The woman looked on silently. It was like hearing a puppet speak when its owner is absent; I was almost surprised to find the ape was capable of articulate speech at all. "As an attorney," he boomed—bigger surprise still—"I got to tell you you're violating our civil rights like a million different ways, Charlie. You been keeping us incommunicado, which is depriving us of our habeas corpus; you ain't read us our rights or charged us with no indictable act or deed; you kept us from the right of consultation with our lawyer—"

"You just said you are a lawyer," I protested.

"Even a lawyer has a right to a lawyer," he said virtuously, "so what the hell about it, Jackson?"

I looked helplessly at the woman. "Is this goon really an attorney?"

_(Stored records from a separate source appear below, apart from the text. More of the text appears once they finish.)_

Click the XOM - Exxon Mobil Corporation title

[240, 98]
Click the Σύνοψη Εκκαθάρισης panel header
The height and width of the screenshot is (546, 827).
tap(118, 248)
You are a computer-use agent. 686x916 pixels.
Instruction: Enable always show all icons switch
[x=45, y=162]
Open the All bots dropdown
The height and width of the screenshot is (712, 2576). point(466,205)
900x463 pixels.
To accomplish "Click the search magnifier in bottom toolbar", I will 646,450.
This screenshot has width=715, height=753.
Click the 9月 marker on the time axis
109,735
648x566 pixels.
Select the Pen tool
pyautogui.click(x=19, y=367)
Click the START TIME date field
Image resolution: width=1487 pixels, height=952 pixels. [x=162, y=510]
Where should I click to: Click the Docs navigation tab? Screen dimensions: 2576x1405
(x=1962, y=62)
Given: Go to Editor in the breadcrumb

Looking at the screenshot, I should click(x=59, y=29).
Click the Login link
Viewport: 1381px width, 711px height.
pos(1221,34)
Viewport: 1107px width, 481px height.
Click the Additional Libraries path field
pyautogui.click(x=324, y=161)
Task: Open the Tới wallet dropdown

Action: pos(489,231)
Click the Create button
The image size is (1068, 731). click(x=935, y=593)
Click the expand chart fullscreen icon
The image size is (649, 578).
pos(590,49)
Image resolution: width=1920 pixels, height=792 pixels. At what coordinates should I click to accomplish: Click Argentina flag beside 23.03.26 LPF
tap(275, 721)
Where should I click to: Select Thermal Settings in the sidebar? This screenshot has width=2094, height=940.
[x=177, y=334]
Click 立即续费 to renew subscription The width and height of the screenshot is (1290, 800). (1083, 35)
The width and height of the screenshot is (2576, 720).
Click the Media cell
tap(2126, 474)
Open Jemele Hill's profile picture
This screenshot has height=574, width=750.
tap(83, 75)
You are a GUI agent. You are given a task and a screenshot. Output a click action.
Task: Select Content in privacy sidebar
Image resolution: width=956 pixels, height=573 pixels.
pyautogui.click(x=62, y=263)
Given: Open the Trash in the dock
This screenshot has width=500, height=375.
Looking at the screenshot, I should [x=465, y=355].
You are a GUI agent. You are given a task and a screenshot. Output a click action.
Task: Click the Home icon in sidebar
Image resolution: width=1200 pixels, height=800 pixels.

She shrugged, grinning. "Says he is. That's how he got into the bureau. Personally I think he bought it from a diploma mill. Anyway, what about it?"

"What about what?"

"What are you going to do about us?" she asked politely. "Because, honestly, Moe's right. You must have some kind of laws around here, and I'm willing to bet you're breaking a whole bunch of them."

She was a lot too close to what I believed myself for me to be comfortable with the conversation. I tried diversion. "What would you do if you were me?" I asked.

"Why," she said, grinning, "I'd save up my money to pay off a hell of a huge damage judgment, once we get to court, and I'd probably start arranging my affairs for the next ten years in the slammer."

And that, too, did not seem at all unrealistic. I mean, given a good lawyer on their side, and a few bad breaks on mine. This sort of thing was not at all what I had been prepared to risk when I signed up for the project.

And it was all so unfair! I'd seen the bruises on Nicky DeSota's body. I'd heard him say what this pair had done to him. Civil rights? What civil rights had they given him?

And yet in their own time they weren't lawbreakers. They were the law!

I said slowly, "I don't think you really know what you're up against."

"Then tell us," she invited.

I hesitated. Then I reached back and picked up the phone. When the head stew answered, I said, "Will you ask the gentlemen in 22-A and 22-F to step down here? And, oh, yes, how about some breakfasts all around?"

It's a queasy feeling looking at yourself. I'd had it often enough before through the peepholes, looking at one Dominic DeSota or another in one time-line or another—it was even queasier when I couldn't find any Dominic DeSota at all. (Or sometimes no anybody, but I don't like to think about those time-lines.)

The worst part was wondering where I had gone wrong. Or sometimes where I had gone right—but always different. I couldn't say that Senator Dom had gone wrong. Even in the ill-fitting and dirty fatigues, munching his not very good hash browns, he looked like somebody who had made something of his life.